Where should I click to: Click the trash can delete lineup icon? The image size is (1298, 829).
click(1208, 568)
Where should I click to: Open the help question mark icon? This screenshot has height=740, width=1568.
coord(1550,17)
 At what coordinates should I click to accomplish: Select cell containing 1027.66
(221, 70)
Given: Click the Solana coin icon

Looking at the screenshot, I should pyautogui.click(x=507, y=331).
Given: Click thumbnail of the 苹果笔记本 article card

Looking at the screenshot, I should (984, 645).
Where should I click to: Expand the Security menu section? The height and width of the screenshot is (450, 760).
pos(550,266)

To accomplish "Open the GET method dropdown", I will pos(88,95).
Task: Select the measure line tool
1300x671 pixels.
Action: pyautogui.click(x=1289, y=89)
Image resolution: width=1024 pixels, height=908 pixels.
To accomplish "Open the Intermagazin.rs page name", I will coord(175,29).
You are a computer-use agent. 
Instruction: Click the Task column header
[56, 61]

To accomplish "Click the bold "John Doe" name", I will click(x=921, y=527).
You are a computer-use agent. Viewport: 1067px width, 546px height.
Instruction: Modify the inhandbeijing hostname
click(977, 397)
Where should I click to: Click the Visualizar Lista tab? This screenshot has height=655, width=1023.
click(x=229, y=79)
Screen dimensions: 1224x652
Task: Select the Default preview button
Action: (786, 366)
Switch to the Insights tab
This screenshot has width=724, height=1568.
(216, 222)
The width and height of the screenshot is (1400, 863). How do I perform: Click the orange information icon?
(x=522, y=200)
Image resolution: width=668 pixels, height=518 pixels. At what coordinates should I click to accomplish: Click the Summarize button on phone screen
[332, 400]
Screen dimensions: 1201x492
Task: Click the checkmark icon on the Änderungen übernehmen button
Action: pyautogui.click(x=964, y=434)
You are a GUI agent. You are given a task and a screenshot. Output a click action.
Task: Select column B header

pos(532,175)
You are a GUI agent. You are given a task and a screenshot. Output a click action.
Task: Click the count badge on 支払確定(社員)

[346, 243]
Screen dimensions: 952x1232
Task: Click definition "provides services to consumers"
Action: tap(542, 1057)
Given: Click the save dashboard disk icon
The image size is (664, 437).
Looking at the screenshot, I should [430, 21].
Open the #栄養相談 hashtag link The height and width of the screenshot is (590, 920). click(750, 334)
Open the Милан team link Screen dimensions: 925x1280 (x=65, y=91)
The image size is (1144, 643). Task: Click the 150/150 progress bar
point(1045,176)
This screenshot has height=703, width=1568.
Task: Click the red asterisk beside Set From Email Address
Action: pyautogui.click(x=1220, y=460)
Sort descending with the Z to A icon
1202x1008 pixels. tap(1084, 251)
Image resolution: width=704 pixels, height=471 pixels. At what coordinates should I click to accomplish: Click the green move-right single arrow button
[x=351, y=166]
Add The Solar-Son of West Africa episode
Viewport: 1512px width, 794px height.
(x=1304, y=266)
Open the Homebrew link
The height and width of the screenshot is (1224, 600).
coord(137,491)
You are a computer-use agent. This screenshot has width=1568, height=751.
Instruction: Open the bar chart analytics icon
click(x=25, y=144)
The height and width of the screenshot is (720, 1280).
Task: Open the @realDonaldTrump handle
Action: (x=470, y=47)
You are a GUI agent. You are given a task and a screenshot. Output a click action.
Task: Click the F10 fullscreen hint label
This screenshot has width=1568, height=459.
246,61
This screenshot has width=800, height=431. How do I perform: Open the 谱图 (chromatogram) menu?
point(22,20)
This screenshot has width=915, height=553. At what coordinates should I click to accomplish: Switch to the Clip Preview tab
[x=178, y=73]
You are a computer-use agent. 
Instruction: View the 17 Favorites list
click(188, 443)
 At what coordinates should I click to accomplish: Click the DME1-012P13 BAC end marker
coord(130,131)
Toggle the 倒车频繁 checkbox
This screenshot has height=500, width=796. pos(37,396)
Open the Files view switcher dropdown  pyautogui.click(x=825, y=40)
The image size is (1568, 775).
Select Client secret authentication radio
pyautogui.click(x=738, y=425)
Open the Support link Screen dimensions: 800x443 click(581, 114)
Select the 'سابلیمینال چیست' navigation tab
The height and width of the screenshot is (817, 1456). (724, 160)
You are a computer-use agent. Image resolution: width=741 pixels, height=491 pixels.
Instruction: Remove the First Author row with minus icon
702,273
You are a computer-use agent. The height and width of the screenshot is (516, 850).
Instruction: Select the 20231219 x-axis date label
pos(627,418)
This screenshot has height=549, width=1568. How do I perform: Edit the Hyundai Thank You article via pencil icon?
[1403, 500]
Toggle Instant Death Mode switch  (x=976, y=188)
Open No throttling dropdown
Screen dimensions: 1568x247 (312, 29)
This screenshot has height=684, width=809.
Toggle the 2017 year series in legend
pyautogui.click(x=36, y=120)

════

- **Aim of the task**: Which lines of the records above hold the word "computer"? Copy each of them.

- **The answer**:
You are a computer-use agent. 
You are a computer-use agent. Viewport: 1067px width, 546px height.
You are a computer-use agent. This screenshot has width=1568, height=751.
You are a computer-use agent. 
You are a computer-use agent. Image resolution: width=741 pixels, height=491 pixels.
You are a computer-use agent. The height and width of the screenshot is (516, 850).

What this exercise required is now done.